Relevant Equations:: a=(dw/dt)
w=(dtheta/dt)

wfinal=98.0 rad/s, dt=3.00s

w=(37 revs/3)=>w=(37 revs*(2*pi/1))/3=>w=77.493

a=(98-77.493)/3=>a=6.8357

My answer is exactly half of the correct answer. Where did I go wrong?
The question seems over specified to me. If the angular acceleration is constant, then it must be ##\dfrac {98}{3}## radians per second per second.
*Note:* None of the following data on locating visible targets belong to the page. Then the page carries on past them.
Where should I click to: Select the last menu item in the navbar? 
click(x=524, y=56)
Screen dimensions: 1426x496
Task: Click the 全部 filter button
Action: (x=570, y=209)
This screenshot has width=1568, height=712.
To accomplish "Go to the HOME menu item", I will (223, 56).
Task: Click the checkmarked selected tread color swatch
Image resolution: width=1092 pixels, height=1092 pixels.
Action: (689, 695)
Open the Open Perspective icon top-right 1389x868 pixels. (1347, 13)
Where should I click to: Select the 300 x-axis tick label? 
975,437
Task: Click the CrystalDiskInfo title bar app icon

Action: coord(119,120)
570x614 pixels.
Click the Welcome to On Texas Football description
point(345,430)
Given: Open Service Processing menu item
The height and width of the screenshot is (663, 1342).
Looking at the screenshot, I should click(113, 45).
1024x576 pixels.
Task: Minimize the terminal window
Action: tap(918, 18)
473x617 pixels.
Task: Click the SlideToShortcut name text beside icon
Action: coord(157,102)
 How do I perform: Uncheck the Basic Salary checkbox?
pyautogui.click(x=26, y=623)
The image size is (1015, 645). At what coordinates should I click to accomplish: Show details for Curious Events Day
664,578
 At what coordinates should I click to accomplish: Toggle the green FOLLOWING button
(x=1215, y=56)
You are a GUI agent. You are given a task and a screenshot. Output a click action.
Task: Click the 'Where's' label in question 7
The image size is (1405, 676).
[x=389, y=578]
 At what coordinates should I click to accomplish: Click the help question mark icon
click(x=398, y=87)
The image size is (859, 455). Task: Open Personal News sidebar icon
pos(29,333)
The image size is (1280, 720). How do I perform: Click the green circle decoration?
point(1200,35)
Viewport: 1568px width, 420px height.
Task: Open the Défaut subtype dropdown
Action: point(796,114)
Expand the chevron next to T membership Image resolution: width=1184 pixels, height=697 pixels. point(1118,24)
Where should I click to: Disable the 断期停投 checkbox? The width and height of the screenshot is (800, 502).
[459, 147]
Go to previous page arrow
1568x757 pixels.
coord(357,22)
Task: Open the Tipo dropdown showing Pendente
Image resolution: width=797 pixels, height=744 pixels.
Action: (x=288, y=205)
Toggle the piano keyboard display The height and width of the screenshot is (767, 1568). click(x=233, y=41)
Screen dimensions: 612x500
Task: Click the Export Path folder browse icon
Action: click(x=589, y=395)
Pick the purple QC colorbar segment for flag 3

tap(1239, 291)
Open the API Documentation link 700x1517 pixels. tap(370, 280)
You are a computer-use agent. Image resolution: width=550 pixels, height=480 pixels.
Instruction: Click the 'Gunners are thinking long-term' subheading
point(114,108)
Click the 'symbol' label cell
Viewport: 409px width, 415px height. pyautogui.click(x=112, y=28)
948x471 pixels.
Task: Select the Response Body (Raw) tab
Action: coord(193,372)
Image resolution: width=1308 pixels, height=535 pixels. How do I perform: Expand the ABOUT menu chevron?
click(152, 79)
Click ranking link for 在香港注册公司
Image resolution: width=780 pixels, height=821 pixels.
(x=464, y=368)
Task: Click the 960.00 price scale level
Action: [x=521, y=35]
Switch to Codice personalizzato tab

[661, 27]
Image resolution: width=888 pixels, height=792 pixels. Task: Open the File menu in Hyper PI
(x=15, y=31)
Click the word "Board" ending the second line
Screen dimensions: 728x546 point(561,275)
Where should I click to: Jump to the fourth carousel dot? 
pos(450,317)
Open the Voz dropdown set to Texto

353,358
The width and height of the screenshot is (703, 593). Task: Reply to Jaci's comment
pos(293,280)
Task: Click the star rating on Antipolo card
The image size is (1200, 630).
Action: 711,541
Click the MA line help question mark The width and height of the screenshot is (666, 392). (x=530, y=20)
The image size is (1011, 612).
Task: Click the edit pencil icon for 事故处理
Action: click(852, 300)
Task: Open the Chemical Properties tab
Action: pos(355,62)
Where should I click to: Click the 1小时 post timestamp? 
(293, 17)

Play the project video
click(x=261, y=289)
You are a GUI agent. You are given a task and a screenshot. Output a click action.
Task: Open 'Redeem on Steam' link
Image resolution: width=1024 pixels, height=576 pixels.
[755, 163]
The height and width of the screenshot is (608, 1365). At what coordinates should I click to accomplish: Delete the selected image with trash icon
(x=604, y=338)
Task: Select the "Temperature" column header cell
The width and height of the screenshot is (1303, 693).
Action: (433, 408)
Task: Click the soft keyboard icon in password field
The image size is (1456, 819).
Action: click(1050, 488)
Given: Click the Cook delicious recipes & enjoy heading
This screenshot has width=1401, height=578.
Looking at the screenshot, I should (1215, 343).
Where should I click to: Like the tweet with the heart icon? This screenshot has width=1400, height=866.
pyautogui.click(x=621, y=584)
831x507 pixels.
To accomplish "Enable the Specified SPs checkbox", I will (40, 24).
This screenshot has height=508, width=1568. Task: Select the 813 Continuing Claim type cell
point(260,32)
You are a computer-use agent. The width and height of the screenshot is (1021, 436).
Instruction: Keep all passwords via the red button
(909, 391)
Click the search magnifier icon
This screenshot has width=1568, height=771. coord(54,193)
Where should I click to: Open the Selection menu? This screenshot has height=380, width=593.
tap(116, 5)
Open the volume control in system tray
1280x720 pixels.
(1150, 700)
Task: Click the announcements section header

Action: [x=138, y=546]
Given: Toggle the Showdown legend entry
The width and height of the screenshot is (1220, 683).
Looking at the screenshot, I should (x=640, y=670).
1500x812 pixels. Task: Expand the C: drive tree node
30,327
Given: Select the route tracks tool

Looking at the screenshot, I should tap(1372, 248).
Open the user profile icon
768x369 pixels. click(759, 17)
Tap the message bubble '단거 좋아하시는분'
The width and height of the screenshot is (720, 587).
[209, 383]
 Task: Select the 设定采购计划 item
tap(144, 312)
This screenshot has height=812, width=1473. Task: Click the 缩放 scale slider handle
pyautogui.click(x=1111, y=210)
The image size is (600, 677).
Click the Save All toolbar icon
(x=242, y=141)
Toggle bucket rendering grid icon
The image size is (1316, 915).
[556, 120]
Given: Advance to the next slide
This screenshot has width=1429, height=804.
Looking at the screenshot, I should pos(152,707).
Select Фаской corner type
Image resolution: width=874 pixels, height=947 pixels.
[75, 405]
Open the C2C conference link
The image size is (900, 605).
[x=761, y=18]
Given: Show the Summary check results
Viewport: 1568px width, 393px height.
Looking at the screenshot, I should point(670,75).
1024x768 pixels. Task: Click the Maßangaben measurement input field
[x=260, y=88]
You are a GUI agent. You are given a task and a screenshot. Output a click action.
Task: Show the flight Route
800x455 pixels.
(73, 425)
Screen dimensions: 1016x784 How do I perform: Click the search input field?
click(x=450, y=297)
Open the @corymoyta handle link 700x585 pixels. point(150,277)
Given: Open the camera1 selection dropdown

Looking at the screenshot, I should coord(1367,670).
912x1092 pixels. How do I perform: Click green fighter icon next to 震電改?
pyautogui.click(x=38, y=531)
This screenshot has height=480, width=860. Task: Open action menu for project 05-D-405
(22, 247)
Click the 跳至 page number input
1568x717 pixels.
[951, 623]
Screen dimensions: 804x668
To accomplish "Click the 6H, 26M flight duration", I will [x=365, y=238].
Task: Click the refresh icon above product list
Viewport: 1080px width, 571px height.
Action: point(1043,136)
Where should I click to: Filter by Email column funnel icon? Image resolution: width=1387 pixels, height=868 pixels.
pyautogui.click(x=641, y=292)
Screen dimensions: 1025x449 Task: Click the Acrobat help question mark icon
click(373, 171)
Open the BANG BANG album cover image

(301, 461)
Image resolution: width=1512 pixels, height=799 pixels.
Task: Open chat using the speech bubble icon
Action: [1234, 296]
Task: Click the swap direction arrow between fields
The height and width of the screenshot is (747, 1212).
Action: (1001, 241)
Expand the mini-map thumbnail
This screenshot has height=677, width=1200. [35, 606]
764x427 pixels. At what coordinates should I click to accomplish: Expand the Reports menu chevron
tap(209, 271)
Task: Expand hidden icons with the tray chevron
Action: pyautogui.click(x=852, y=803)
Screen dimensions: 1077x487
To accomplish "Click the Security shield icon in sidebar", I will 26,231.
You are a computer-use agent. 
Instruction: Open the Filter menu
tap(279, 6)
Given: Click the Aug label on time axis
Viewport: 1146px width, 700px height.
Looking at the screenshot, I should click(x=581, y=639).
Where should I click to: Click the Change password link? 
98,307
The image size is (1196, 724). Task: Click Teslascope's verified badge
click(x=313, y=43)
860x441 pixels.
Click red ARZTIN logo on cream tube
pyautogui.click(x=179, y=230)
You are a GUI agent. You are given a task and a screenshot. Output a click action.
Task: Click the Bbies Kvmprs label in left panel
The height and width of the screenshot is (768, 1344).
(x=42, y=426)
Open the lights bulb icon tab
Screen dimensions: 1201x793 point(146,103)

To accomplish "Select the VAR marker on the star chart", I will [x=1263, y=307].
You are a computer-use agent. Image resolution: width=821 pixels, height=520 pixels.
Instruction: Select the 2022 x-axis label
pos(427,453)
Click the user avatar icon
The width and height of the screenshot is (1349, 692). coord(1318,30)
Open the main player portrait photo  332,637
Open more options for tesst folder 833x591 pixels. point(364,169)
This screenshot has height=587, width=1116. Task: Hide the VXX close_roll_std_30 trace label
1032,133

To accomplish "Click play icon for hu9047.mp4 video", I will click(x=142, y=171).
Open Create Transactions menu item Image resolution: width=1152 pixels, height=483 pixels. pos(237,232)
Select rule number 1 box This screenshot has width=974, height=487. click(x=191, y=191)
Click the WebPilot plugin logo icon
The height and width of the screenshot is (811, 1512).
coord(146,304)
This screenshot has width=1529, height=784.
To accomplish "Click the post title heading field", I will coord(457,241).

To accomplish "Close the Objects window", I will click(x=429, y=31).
Does that imply 37 revolutions total?
 
  • #3
Unless, of course, ...?
 
  • #4
PeroK said:
Unless, of course, ...?
Yes what I understood was 37 total revs over the 3 seconds.
 
  • #5
as2528 said:
Yes what I understood was 37 total revs over the 3 seconds.
Okay. I see what you did. What is ##w## in your equations?
 
  • #6
PeroK said:
Okay. I see what you did. What is ##w## in your equations?
##w## I wrote as w because I couldn't figure out how to format it.
 
  • #7
It is true that ##\alpha=\dfrac{\omega_f-\omega_i}{\Delta t}.##

However, you used the average velocity 37/3 rev/s instead of the initial velocity, ##\alpha=\dfrac{\omega_f-\omega_{\text{avg.}}}{\Delta t}.## The initial angular velocity is assumed to be zero although not explicitly stated.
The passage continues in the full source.